┏━━

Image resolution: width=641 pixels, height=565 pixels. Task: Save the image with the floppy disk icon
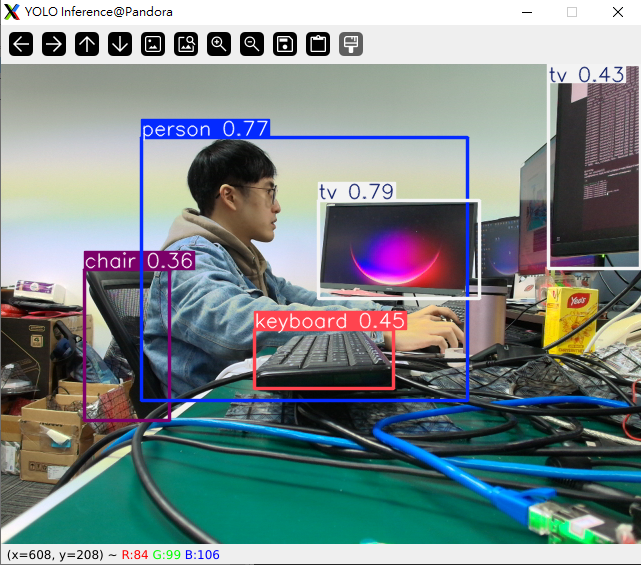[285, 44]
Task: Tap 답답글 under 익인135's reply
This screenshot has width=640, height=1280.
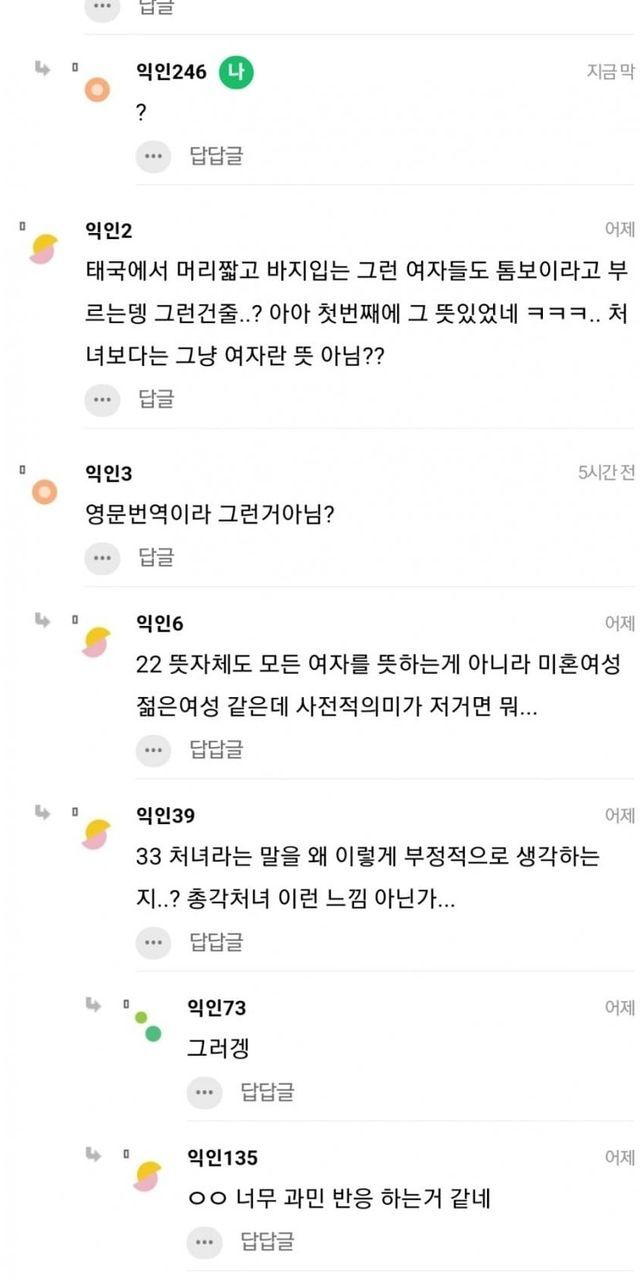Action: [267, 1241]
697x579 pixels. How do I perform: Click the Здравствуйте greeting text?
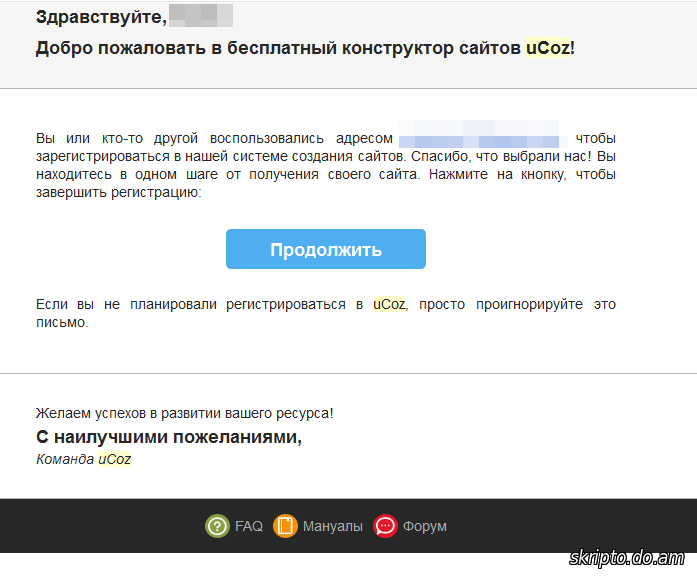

┗━━

▸ Task description
Reproduce the data above in full, exactly, with the images removed.

▸ Reply to the task
Image resolution: width=641 pixels, height=565 pixels. Task: Save the image with the floppy disk icon
[285, 44]
Task: Tap 답답글 under 익인135's reply
This screenshot has width=640, height=1280.
Action: [267, 1241]
697x579 pixels. How do I perform: Click the Здравствуйте greeting text?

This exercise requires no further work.